For me, cooking is a form of relaxation. I can go only so long without a good, heavy-duty session of cooking. Without it, I feel out of sorts. I can tell something is missing.
I'm not talking about the kind of cooking that is done just to get dinner on the table. No, this is cooking that I do for myself -- to satisfy a craving and to stretch my cooking muscles.
This past month I had time to cook a bunch of things that I don't routinely make.
I made a great batch of hummus, cooking chickpeas from scratch. I've learned that home-cooked chickpeas make a world of difference in hummus, especially if you remove the skins from the chickpeas.
I also made some French country-style pate, one of my favorite foods. I hadn't made any in about five years. It's a heady mix of ground pork, liver and spices.

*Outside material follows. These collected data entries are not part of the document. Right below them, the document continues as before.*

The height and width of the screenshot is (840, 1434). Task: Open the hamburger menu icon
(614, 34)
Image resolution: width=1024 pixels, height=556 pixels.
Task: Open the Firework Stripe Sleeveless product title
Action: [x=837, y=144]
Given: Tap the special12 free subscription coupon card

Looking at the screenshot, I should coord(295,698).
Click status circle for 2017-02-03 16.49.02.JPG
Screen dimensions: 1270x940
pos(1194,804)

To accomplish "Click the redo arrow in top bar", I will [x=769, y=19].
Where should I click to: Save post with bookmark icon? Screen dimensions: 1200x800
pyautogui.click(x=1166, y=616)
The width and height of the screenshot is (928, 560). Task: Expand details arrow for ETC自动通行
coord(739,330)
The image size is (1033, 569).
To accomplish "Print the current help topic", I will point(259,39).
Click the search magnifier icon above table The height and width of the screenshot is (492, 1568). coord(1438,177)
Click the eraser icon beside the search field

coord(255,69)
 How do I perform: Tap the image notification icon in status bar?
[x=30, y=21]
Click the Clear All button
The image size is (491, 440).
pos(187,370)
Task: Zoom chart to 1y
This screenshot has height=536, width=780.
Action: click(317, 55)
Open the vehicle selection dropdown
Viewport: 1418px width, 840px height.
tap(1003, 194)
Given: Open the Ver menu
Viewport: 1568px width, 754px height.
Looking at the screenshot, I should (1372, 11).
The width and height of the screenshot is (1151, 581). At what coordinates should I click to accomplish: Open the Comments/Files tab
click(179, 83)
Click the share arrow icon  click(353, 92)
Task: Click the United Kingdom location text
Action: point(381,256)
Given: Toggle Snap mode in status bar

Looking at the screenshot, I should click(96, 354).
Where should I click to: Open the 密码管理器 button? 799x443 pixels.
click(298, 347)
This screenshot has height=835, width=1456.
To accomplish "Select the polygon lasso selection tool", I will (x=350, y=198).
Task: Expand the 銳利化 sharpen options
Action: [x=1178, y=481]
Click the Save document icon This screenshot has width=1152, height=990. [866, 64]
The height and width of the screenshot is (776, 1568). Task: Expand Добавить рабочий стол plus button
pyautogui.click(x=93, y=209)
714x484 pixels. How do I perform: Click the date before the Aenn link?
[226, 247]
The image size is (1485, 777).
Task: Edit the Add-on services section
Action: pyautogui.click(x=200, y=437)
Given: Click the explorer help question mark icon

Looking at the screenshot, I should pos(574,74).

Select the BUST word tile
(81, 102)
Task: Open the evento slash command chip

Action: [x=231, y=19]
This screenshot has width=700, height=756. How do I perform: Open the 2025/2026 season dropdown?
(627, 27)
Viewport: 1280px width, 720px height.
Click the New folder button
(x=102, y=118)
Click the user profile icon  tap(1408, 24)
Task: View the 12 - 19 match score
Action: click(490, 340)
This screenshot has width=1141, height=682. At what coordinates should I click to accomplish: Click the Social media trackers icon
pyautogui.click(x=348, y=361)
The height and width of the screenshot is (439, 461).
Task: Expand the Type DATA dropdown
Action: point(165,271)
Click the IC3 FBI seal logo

I ground my own pork for the pate from a large pork butt. I had most of the pork butt left after I made the pate. So one day when I didn't need to leave the house, I put the butt in the oven, set it at 250 degrees and left it in there for 12 hours.
Making pulled pork
If you read the Winston-Salem Journal's food blog (www.journalnow.com/dishingitout) a couple of weeks ago, you'll know that I wasn't making barbecue, just pulled pork. That's because true barbecue has the smoky flavor that comes from a live flame or hot coals. Still, it was cooked long and slow in the same fashion. This method makes the meat amazingly tender and juicy. I pulled it into shreds and tossed it with a little Piedmont-style barbecue sauce. It was ridiculously good.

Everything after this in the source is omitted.